Peer Assisted Study Sessions (PASS) in first year chemistry and statistics courses: insights and evaluations

Valda Miller, Elwyn Oldfield, Michael Bulmer

Abstract


First level Science students are faced with a bewildering array of courses at university, many of them with densely structured, modular, and multi-streamed curricula. While such curricula are designed to give students the advantage of studying a large number of topics in separate modules within the one course structure, they also have the potential to alienate rather than engage students. This is especially so if students lack the ability to interpret confusing messages concerning learning requirements. Any lack of coherence between teaching, learning and assessment may be exacerbated if there is non-alignment between student learning and progressive assessment. If students lack an overarching perspective of the critical appraisal inherent in the discipline, they may be forced to adopt a surface learning approach, especially if they have done so in the past.
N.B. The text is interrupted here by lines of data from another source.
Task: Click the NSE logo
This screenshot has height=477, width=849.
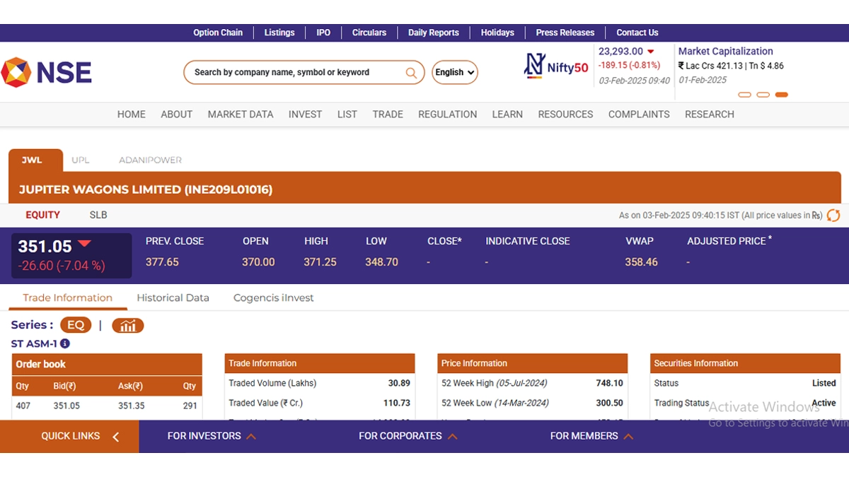Action: 47,72
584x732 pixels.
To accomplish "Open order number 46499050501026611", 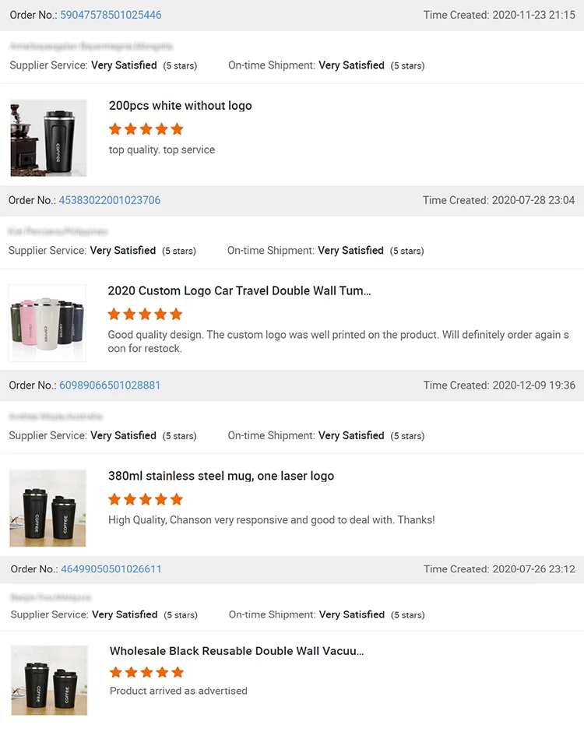I will 111,569.
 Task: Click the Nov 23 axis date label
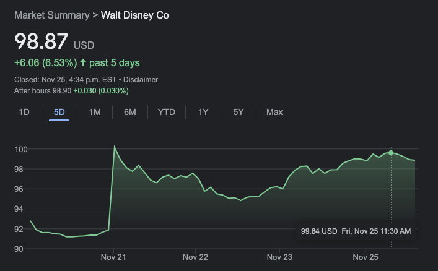coord(279,257)
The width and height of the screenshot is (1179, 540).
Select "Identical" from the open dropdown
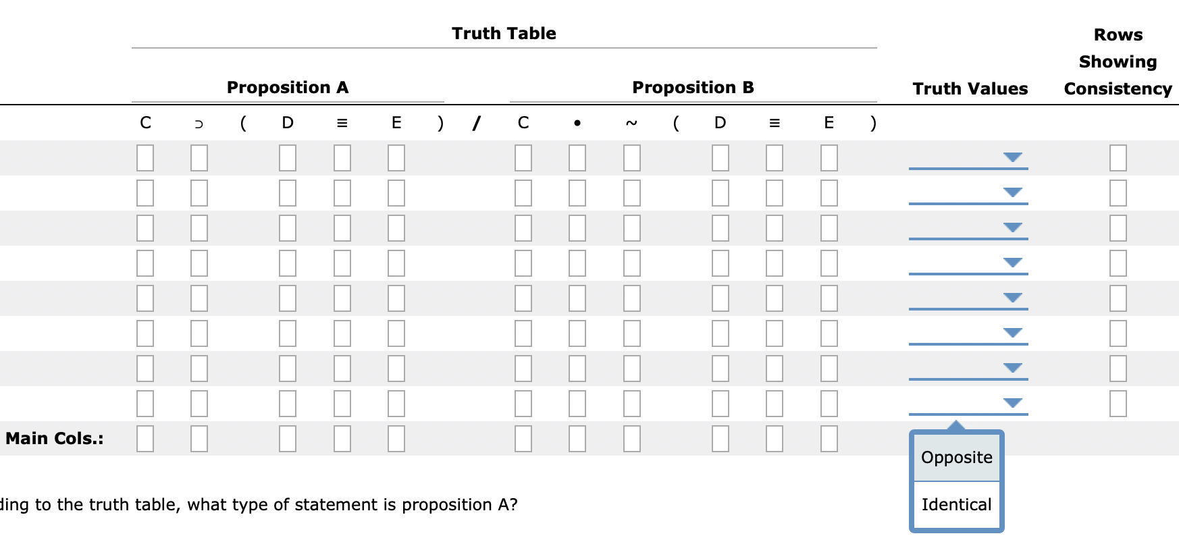coord(955,504)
Students’ prior educational experiences are known to influence their current conceptions of learning (Marton and Saljo 1997). However, while students’ approaches to learning can be influenced by their perceptions of the teaching and learning environments (Biggs 1999b), assessment criteria (Laurillard 1997), or motivation and anxiety levels (Fransson 1977), their learning orientations may be positively re-directed. This can be achieved if they are encouraged to become personally involved with their own learning (Beaty, Gibbs and Morgan 1997); for example, by increasing students’ level of learning related activity with the coursework (Biggs 1999a).

To provide an active learning environment which can also support the alignment of learning objectives and assessment with student learning, peer assisted study sessions (PASS) have been introduced into the curricula of eleven first level courses within the Faculty of Biological and Chemical Sciences. The aim of this paper is to discuss features, or insights, that have been identified as contributing to the successful implementation of PASS in chemistry and statistics, and to evaluate the effect of PASS on student performance and subsequent recruitment into the discipline.